Roland Dryden McGroarty
Roland Dryden McGroarty (1889-1914)
1914 Obituary [1]
ROLAND DRYDEN MCGROARTY was born at Norwood, London, on 8th April 1889.
He was educated at Selhurst Park College, and followed a course of technical education from 1903-1904 at the Beckenham Technical Institute.
He started on his apprenticeship in November 1904 with Messrs. W. F. Stanley and Co., Ltd., and from 1908-1909 he went through a course of drawing office practice at the Goldsmiths' College, New Cross.
He next joined the staff of a water-softening firm, and in February 1914 was sent by Messrs. Lamberts, Ltd., of Southwark Street, to British East Africa, on railway construction.
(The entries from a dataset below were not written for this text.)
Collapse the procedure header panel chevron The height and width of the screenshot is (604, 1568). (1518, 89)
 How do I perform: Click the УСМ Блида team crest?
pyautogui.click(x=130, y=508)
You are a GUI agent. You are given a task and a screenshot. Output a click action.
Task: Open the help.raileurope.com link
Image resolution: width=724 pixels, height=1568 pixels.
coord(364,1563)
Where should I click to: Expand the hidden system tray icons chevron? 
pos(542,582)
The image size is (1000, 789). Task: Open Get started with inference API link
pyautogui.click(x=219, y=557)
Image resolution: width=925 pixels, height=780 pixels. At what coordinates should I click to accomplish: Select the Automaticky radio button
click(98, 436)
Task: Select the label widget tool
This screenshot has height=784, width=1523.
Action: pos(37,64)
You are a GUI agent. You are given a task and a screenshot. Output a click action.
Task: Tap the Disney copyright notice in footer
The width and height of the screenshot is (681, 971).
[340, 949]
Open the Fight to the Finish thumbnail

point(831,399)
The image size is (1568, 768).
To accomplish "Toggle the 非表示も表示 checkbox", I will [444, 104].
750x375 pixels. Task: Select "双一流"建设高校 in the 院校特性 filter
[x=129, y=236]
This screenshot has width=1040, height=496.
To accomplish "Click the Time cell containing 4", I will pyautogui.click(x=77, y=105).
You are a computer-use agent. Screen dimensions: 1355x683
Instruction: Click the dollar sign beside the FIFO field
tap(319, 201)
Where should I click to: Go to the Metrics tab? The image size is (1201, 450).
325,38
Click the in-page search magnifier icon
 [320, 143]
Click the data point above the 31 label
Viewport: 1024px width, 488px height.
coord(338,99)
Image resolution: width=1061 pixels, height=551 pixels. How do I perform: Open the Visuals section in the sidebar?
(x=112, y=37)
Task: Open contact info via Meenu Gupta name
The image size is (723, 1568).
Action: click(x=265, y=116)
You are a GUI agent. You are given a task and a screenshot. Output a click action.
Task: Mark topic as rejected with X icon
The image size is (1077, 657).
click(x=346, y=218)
When war broke out he volunteered at Nairobi, and became a motor-cyclist scout. In the fighting near Tsavo on 7th September 1914 he was wounded and captured by the Germans, and subsequently died, at the age of twenty-five.
He contributed two Papers, which were read at the Graduates' Meetings one in March 1912, on "The Purification and Softening of Water," for which he was awarded a prize by the Council, and the other, in November 1913, on "Modern Methods of Steam Raising."
He was elected a Graduate of this Institution in 1909.